On the 10 day of May, I asked Maria to pick me up to take me to see a relative. Her being a good-hearted faithful girl said yes. I grabbed my "duffel" bag containing ten pounds of marihuana. [sic] I honestly can say my girlfriend Maria Moreno knew nothing. This is all my doing. She picked me up and I placed my bag in the back seat containing a little of my personal property and then I kicked Maria out of the driver seat. She didn't know anything of this nature and would not allow it. I would like for this to be taken into consideration on behalf of Maria Moreno. I did it. . . ."



II. Discussion


A. Factual Sufficiency of the Evidence



By issue one, appellant's counsel addresses the factual sufficiency of the evidence to support appellant's conviction. He urges as a possible ground for appeal that the evidence was factually insufficient because the State failed to offer evidence concerning either the weight of the marihuana or that it was a usable quantity. Further, he suggests that appellant's written statement is the only evidence of the weight of the marihuana and that his extrajudicial statement alone is insufficient to support a conviction. See Emery v. State, 881 S.W.2d 702, 705 (Tex. Crim. App. 1994). Yet he concludes this is not an arguable ground for appeal, and we agree.

When reviewing the factual sufficiency of the evidence, we view all the evidence in a neutral light, favoring neither party. Watson v. State, 204 S.W.3d 404, 414 (Tex. Crim. App. 2006); Drichas v. State, 175 S.W.3d 795, 799 (Tex. Crim. App. 2005). We will set the verdict aside only if: (1) the evidence supporting the conviction, although legally sufficient, is nevertheless so weak that the fact-finder's determination is clearly wrong and manifestly unjust; or (2) the verdict is against the great weight and preponderance of the evidence. Watson, 204 S.W.3d at 414-15, 417; Johnson v. State, 23 S.W.3d 1, 11 (Tex. Crim. App. 2000).

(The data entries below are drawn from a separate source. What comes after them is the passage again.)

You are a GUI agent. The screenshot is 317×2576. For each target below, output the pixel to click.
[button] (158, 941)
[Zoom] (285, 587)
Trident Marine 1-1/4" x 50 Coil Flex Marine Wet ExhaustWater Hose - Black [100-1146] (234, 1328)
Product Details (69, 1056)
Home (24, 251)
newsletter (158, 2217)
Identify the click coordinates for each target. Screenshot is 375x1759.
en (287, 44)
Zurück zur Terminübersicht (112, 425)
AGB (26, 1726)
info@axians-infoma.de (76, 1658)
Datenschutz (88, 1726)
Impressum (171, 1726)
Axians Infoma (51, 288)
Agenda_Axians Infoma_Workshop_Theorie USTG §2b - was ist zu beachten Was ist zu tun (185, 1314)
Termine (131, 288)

We cannot conclude a conviction is "clearly wrong" or "manifestly unjust" simply because we would have voted to acquit. Watson, 204 S.W.3d at 417. In other words, we may not simply substitute our judgment for the fact-finder's judgment. Johnson, 23 S.W.3d at 12; Cain v. State, 958 S.W.2d 404, 407 (Tex. Crim. App. 1997). To reverse for factual sufficiency, we must determine, with some objective basis in the record, that the great weight and preponderance of the evidence contradicts the verdict. Watson, 204 S.W.3d at 417. In examining a factual sufficiency challenge, we defer to the fact-finder's determination of the credibility of the evidence. Swearingen v. State, 101 S.W.3d 89, 97 (Tex. Crim. App. 2003).

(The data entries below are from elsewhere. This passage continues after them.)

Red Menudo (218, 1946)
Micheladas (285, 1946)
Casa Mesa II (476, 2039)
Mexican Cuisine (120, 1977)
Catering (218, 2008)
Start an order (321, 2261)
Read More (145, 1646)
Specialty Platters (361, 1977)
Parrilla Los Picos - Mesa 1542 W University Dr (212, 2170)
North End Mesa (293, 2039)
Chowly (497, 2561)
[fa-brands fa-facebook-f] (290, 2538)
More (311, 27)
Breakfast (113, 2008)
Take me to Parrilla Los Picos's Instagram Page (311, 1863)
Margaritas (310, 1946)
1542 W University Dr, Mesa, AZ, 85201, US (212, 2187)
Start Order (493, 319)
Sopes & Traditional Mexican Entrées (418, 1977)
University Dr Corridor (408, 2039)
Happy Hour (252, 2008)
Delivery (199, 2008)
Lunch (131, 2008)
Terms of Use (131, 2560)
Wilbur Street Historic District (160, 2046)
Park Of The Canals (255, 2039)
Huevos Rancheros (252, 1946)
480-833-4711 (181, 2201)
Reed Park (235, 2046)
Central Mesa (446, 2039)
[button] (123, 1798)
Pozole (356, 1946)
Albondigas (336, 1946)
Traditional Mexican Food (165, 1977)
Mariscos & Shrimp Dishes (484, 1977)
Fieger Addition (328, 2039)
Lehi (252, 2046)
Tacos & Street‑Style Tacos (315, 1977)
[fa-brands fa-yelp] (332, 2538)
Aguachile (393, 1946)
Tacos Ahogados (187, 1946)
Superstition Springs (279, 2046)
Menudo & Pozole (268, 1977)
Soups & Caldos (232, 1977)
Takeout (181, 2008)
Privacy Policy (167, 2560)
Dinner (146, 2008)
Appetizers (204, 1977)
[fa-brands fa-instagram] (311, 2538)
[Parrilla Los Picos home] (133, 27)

The essential elements required to prove possession of marihuana are: (1) the accused exercised care, custody, management, or control of the contraband; and (2) the accused knew the substance possessed was contraband. Tex. Heath & Safety Code Ann. § 481.121(a) (Vernon 2003); Mar v. State, 814 S.W.2d 898, 899 (Tex. App.-San Antonio 1991, no pet.). Possession of fifty pounds or less but more than five pounds of marihuana is a third-degree felony. Tex. Health & Safety Code Ann. § 481.121(b)(4) (Vernon 2003).